▶ THE DATA:

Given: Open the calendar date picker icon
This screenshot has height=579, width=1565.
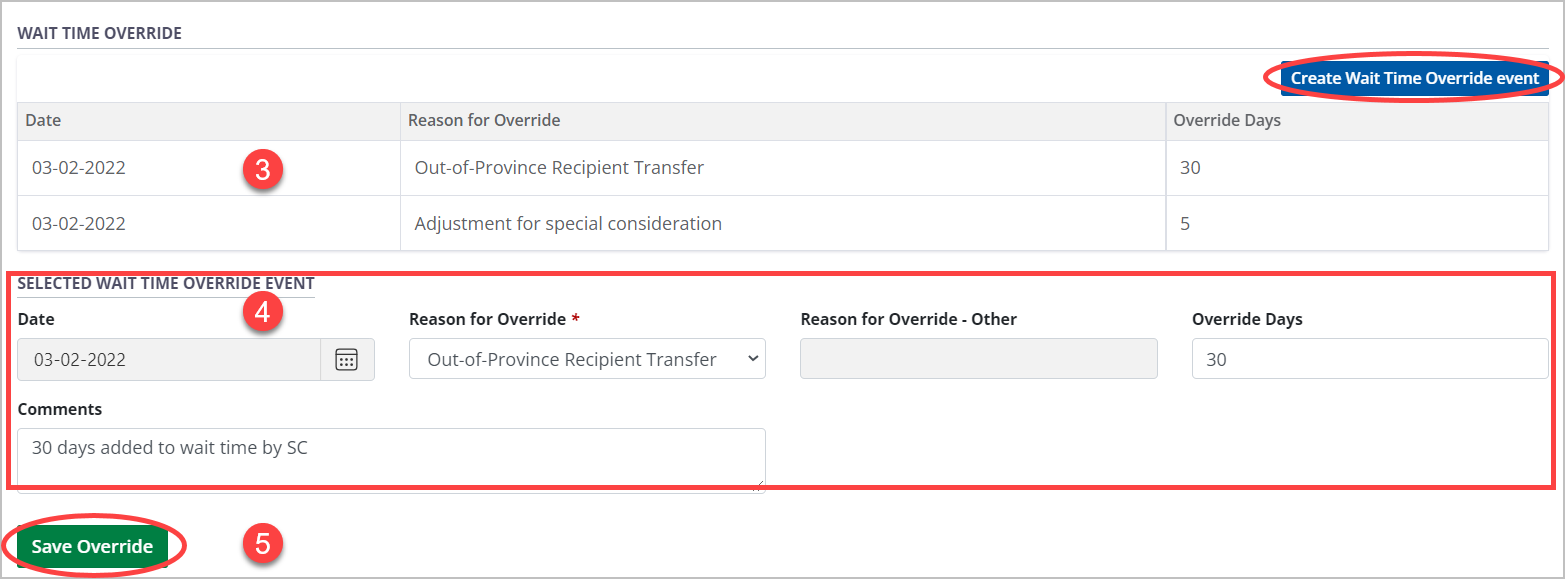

---

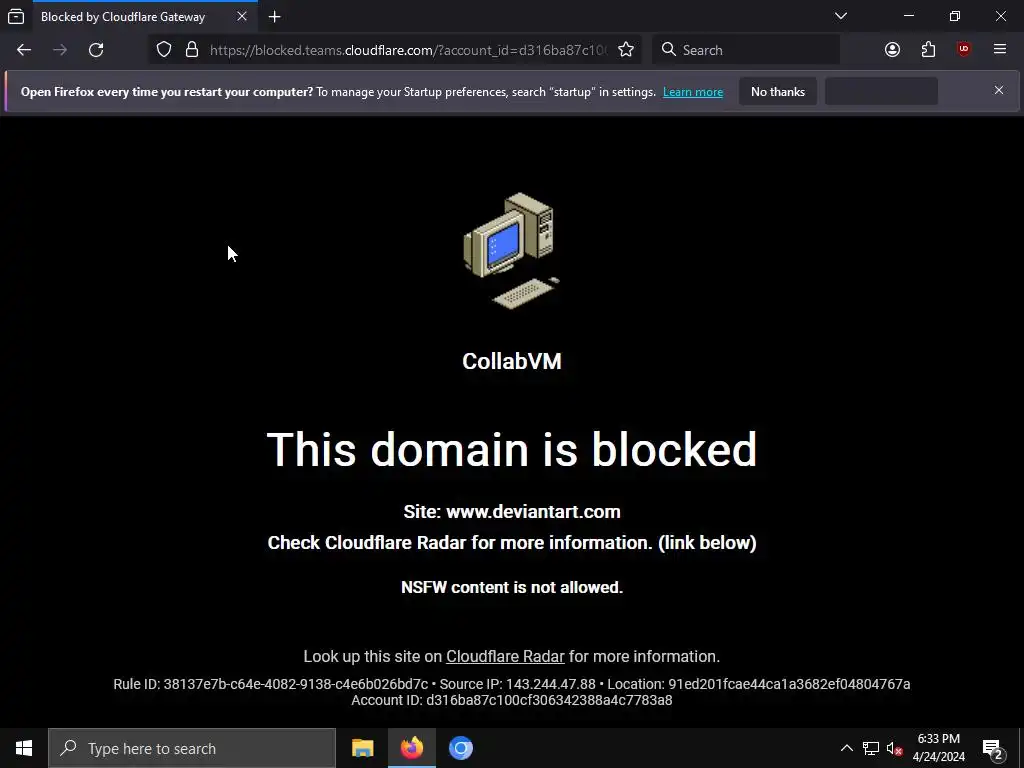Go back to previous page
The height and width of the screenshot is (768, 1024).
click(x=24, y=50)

---

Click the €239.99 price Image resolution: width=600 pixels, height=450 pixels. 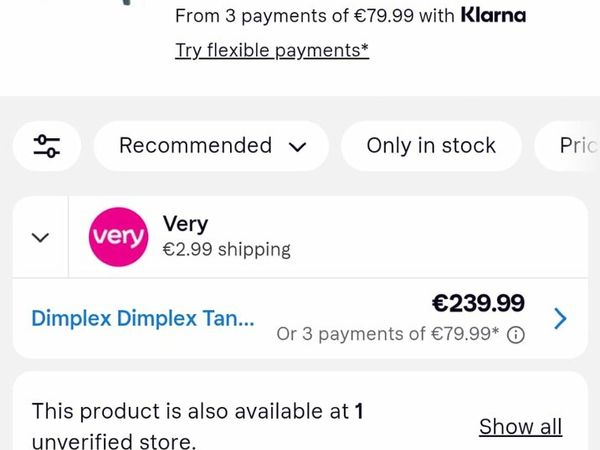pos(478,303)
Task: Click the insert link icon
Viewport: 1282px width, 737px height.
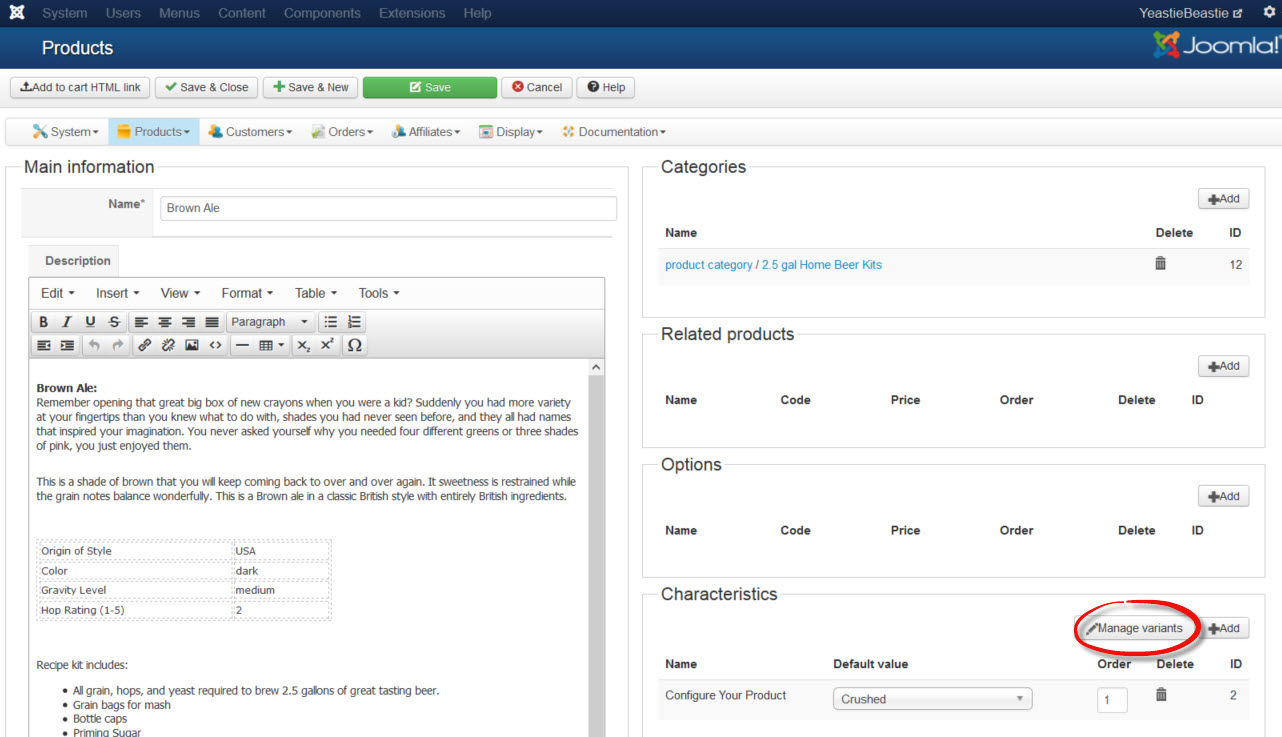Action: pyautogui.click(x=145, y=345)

▶ TASK ITEM:
In the records above, the line with "Given: Open the calendar date picker icon" marks the start and the line with "This screenshot has height=579, width=1565." marks the end; copy that stretch exactly, both lines included, and nothing else.

▶ THE COMPLETED TASK:
Given: Open the calendar date picker icon
This screenshot has height=579, width=1565.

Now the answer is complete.